Request: Copy out the data word for word, everything from the line containing "Where should I" down to the end of the data, leaving the pictures out of your answer.

Records to use:
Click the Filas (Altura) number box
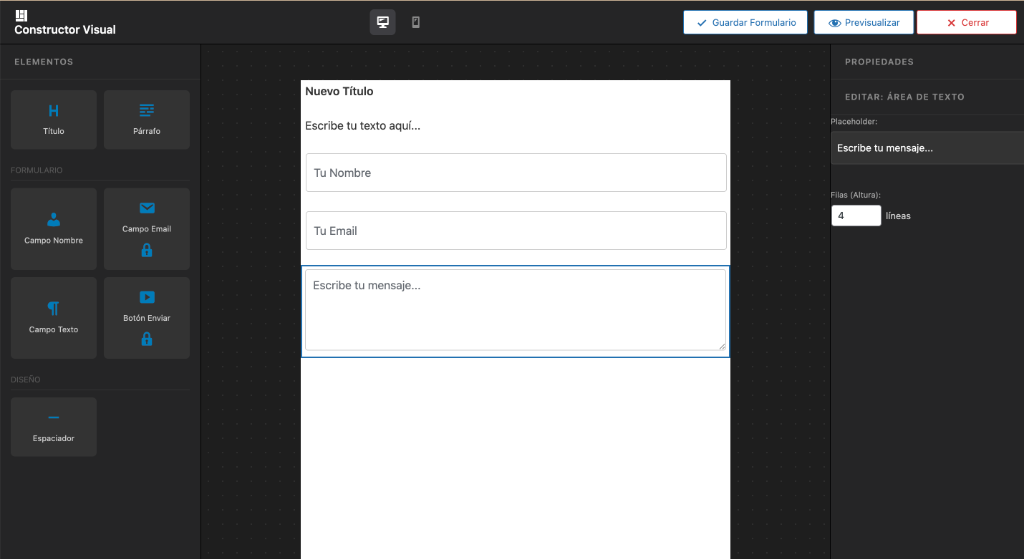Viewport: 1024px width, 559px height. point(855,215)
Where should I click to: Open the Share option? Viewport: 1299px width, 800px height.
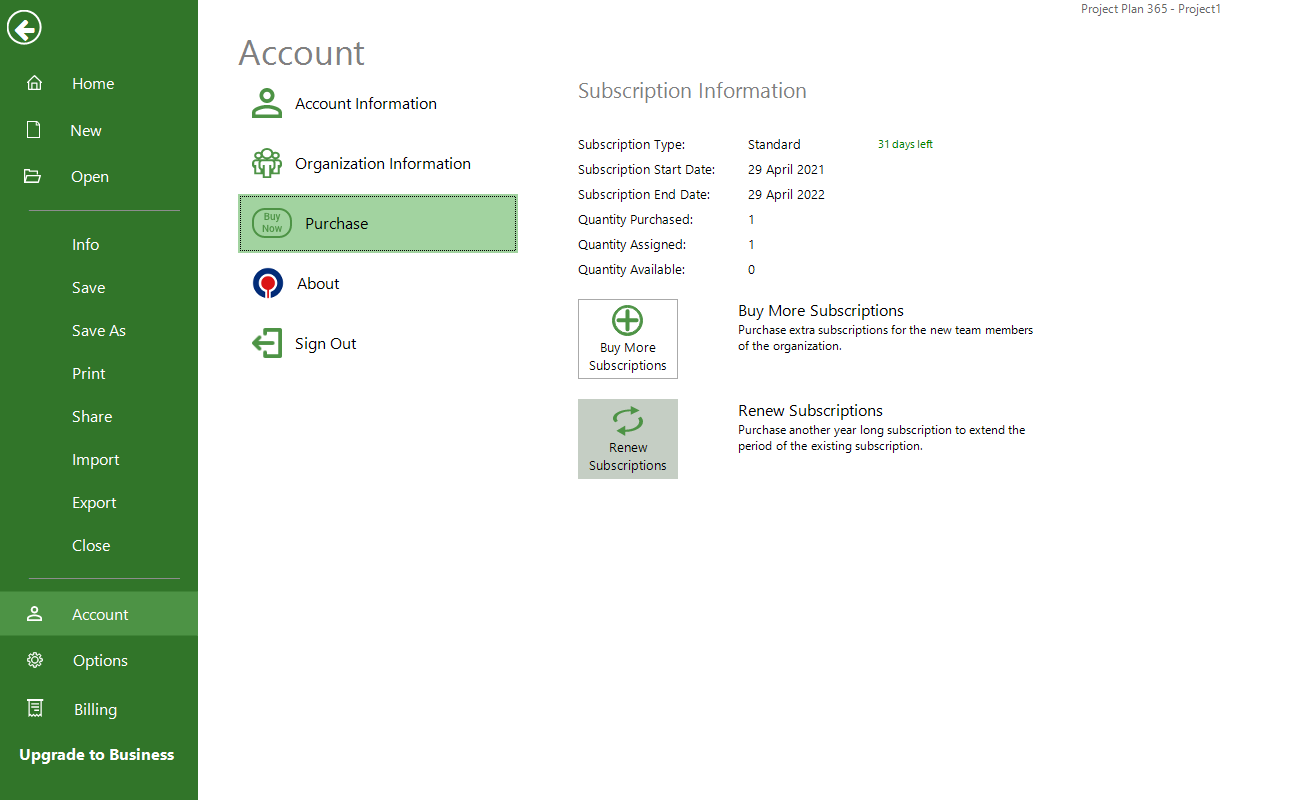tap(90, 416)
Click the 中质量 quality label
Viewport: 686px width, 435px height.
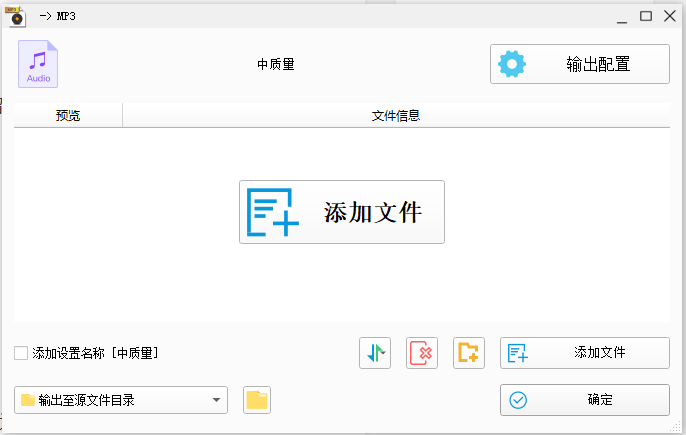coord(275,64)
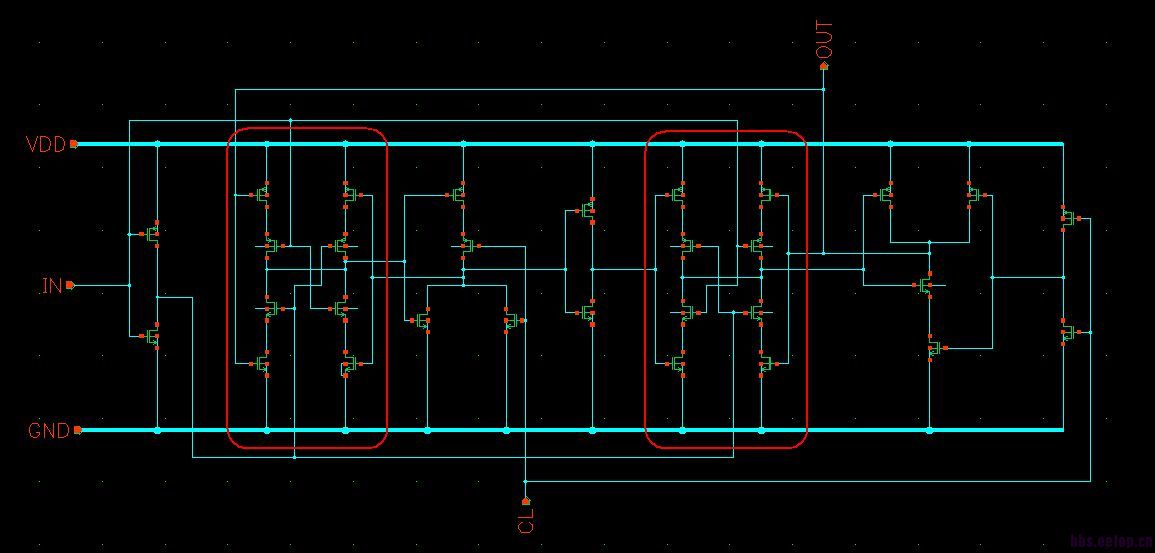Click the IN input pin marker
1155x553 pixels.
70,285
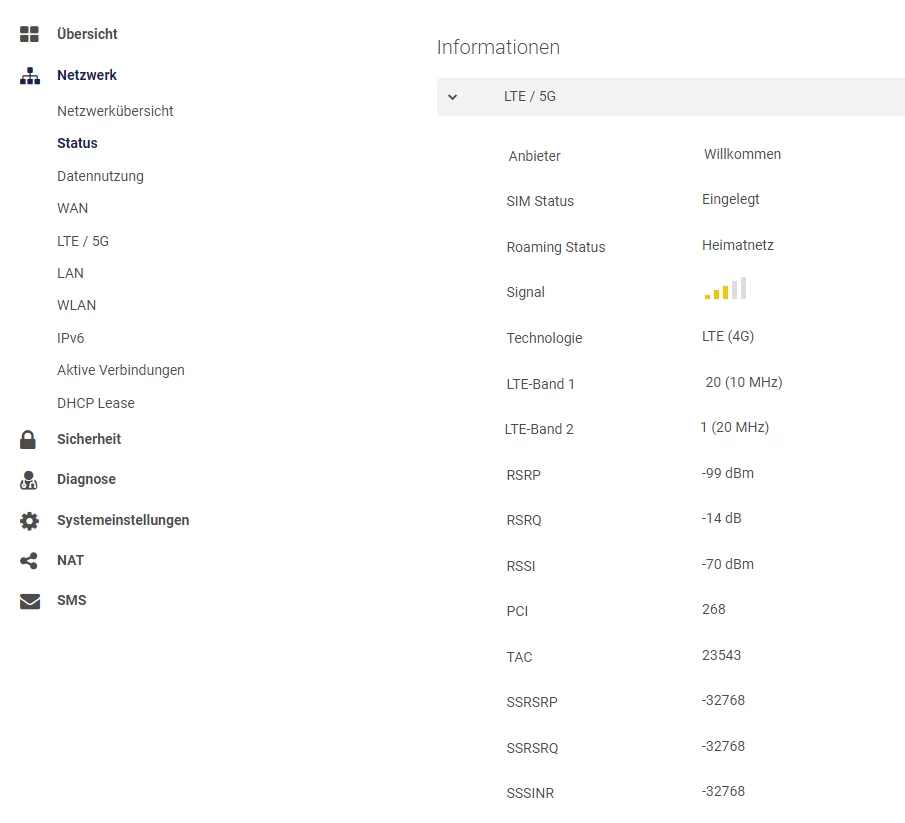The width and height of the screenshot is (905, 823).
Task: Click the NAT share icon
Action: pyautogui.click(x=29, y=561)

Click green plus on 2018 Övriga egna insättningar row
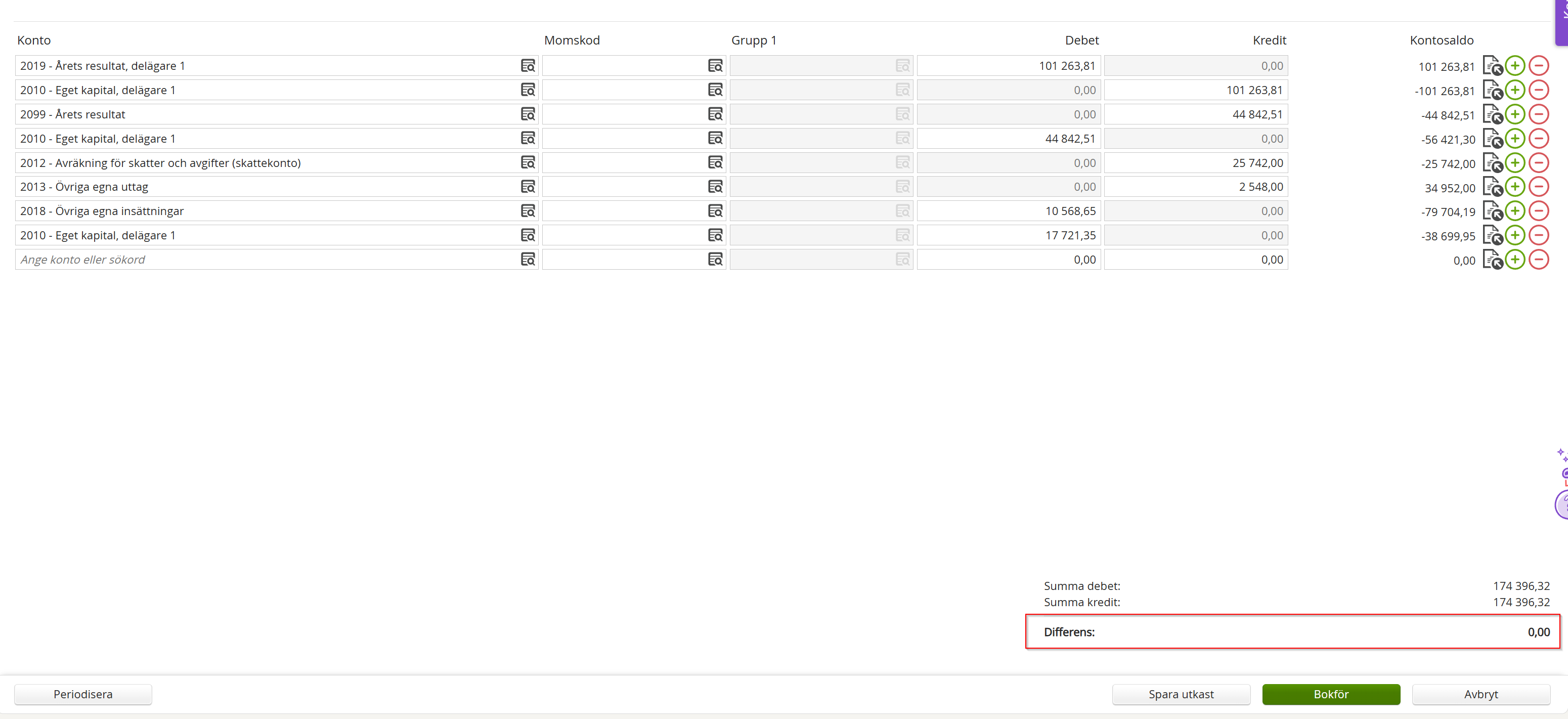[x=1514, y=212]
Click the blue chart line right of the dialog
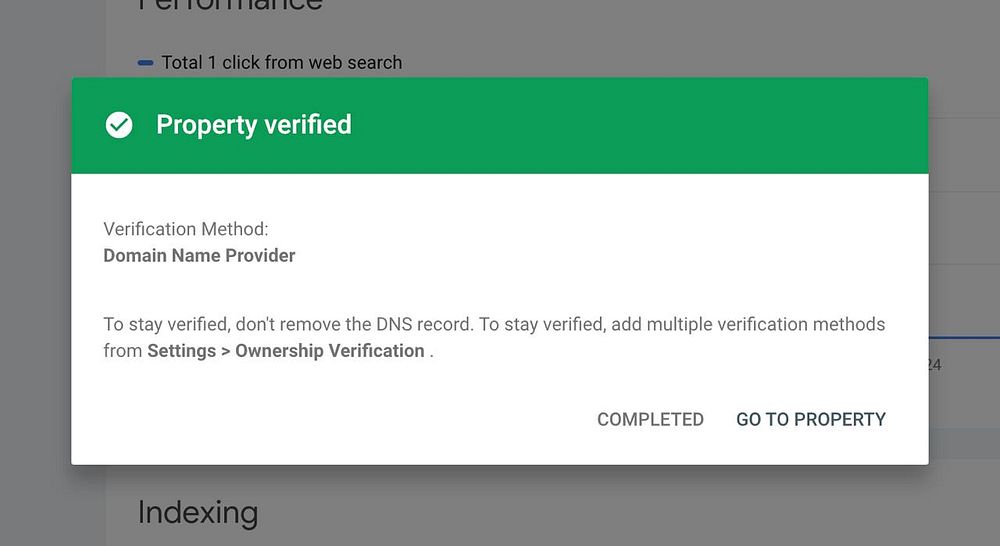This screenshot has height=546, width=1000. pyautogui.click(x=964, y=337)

Result:
Where should I click to: Open the Share option? Viewport: 1299px width, 800px height.
tap(90, 416)
Click the 中质量 quality label
Viewport: 686px width, 435px height.
coord(275,64)
Click the IN input pin marker
1155x553 pixels.
70,285
The width and height of the screenshot is (905, 823).
Task: Click the NAT share icon
Action: pyautogui.click(x=29, y=561)

Click green plus on 2018 Övriga egna insättningar row
[x=1514, y=212]
Click the blue chart line right of the dialog
This screenshot has height=546, width=1000. pyautogui.click(x=964, y=337)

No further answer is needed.